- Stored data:
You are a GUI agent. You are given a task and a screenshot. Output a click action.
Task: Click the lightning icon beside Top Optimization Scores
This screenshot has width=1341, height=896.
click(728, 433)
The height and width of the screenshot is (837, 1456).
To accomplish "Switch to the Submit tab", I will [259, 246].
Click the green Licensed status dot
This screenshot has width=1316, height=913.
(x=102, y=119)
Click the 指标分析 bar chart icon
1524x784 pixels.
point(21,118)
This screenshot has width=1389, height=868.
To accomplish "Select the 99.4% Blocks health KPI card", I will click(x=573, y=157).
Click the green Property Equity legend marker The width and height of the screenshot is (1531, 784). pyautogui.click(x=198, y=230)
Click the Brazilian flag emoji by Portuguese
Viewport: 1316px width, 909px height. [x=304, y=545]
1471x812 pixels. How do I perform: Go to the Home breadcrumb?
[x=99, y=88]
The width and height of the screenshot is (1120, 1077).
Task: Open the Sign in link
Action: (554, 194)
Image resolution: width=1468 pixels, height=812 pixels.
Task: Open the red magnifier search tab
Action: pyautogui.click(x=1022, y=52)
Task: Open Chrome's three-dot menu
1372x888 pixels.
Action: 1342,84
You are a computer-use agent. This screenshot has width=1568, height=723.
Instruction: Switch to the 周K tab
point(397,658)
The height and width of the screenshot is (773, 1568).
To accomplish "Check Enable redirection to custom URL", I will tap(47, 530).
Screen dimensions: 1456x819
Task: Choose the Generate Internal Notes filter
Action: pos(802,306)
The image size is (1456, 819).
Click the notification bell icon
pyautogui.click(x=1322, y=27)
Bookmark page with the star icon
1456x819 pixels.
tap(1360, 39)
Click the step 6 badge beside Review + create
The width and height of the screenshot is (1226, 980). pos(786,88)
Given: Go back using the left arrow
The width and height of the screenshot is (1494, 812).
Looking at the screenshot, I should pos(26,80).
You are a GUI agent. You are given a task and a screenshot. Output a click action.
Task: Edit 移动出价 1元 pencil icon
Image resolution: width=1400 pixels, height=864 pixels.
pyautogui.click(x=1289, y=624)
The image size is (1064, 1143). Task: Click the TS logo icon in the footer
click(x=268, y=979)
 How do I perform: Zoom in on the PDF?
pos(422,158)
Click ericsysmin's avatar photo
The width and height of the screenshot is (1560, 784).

- TASK DETAILS: Above are the records; copy every line in them that holds the word "green".

- THE COMPLETED TASK:
Click the green Licensed status dot
Click the green Property Equity legend marker The width and height of the screenshot is (1531, 784). pyautogui.click(x=198, y=230)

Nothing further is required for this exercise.